I need a randomised split for my data set into training, validation and test set, such as shown in this post (R: How to split a data frame into training, validation, and test sets?), but it needs to be linked to the splitting subject ID's randomly, not the whole data frame.
When applying the code answered to that question it splits my data frame completely randomly, but I have stacked ID's and need them to stay together or else one subjects data will be distributed over the different sets.
Sorry, if this sounds a bit confusing. Here my data to explain the issue:
df <- c(Contact.ID, Date.Time, Age, Gender, Attendance)

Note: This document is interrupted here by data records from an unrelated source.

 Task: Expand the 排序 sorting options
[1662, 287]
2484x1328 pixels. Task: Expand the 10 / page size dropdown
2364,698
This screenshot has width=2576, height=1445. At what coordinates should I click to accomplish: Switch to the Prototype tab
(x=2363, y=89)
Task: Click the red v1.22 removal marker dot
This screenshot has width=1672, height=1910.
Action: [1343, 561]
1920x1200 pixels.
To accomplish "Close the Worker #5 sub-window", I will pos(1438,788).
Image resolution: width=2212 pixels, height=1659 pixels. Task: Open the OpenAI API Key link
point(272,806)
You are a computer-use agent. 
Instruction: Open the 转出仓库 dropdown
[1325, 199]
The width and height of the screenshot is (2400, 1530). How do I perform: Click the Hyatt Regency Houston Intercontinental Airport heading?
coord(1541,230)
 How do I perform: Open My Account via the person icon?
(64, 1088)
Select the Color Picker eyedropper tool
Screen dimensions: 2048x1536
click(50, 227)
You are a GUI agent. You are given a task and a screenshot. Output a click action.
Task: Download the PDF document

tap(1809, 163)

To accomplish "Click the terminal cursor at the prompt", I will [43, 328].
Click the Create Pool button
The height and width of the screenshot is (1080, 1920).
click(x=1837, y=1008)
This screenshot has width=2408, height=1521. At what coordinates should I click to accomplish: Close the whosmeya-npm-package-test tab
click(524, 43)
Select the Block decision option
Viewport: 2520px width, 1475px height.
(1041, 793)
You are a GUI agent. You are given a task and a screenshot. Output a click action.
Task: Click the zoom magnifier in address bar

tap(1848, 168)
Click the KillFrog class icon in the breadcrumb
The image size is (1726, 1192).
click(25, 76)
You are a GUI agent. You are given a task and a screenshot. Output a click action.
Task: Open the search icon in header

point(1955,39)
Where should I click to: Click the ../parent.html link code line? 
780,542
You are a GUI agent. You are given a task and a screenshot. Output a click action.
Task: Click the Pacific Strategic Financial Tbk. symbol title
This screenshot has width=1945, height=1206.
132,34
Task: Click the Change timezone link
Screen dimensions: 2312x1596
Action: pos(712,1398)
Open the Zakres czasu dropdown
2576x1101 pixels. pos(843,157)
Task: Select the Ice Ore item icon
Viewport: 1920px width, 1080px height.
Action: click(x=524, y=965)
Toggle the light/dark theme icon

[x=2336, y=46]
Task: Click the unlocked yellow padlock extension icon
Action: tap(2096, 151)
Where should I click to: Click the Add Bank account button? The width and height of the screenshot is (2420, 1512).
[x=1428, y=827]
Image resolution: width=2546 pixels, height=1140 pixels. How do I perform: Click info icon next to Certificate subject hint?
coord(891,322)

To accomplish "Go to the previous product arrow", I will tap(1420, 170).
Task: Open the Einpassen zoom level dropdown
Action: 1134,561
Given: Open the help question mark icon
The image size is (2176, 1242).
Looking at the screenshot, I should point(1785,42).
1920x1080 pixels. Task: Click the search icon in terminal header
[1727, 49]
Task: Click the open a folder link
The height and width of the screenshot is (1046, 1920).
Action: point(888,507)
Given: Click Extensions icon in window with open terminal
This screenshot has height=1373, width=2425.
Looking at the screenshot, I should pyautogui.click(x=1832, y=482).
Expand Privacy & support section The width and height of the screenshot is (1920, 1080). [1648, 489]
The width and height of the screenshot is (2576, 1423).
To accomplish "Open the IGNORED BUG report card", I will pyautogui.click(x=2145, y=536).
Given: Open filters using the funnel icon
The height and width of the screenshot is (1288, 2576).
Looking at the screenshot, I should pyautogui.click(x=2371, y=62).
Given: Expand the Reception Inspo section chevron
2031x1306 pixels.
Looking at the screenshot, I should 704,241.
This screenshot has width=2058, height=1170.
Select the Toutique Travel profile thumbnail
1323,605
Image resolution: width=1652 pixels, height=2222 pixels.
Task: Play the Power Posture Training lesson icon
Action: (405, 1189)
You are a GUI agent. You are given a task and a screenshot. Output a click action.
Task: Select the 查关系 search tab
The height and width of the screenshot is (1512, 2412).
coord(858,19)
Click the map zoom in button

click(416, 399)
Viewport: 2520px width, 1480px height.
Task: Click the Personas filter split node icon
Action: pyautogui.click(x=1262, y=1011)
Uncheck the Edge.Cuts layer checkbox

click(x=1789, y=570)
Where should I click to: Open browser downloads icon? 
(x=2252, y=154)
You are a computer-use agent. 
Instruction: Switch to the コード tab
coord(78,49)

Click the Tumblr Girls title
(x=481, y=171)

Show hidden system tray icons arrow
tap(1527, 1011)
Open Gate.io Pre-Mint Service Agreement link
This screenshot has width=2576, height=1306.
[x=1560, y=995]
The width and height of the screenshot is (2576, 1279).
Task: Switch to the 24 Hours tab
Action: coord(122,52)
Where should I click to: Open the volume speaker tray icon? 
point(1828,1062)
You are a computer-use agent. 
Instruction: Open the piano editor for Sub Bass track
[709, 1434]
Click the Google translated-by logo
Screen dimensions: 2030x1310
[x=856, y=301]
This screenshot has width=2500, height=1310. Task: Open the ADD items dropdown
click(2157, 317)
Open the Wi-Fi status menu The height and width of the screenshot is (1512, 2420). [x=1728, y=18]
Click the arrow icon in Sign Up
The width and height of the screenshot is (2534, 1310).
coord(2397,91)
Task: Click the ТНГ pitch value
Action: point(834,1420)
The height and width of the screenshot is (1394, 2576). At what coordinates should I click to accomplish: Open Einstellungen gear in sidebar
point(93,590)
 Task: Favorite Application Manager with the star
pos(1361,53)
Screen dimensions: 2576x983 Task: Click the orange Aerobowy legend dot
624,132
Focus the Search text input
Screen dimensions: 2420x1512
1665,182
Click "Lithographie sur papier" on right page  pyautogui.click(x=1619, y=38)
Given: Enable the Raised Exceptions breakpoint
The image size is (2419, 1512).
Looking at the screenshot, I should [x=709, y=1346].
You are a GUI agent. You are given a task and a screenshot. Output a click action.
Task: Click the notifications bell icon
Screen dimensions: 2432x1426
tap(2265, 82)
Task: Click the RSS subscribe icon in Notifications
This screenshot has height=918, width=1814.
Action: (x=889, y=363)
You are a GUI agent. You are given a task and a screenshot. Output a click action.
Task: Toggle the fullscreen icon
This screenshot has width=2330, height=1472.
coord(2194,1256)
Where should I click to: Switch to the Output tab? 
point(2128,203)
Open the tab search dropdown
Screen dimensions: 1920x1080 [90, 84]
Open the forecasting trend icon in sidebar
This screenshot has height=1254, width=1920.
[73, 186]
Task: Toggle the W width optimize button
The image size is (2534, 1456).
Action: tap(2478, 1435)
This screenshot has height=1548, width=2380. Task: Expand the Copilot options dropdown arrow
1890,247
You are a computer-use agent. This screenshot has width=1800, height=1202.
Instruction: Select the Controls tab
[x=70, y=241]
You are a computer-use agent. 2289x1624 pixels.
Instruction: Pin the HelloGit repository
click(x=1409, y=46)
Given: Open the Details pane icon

Contact.ID Date.Time Age Gender Attendance
1 A 2012-07-06 18:54:48 37 Male 30
2 A 2012-07-06 20:50:18 37 Male 30
3 A 2012-08-14 20:18:44 37 Male 30
4 B 2012-03-15 16:58:15 27 Female 40
5 B 2012-04-18 10:57:02 27 Female 40
6 B 2012-04-18 17:31:22 27 Female 40
7 B 2012-04-18 18:37:00 27 Female 40
8 C 2013-10-22 17:46:07 40 Male 5
9 C 2013-10-27 11:21:00 40 Male 5
10 D 2012-07-28 14:48:33 20 Female 12
If I split this data randomly, subject A's entries could, for instance, have two in my test set and one in my validation set. But I would need a random split of different ID's not random split of the whole data frame and I can not figure out how to connect these.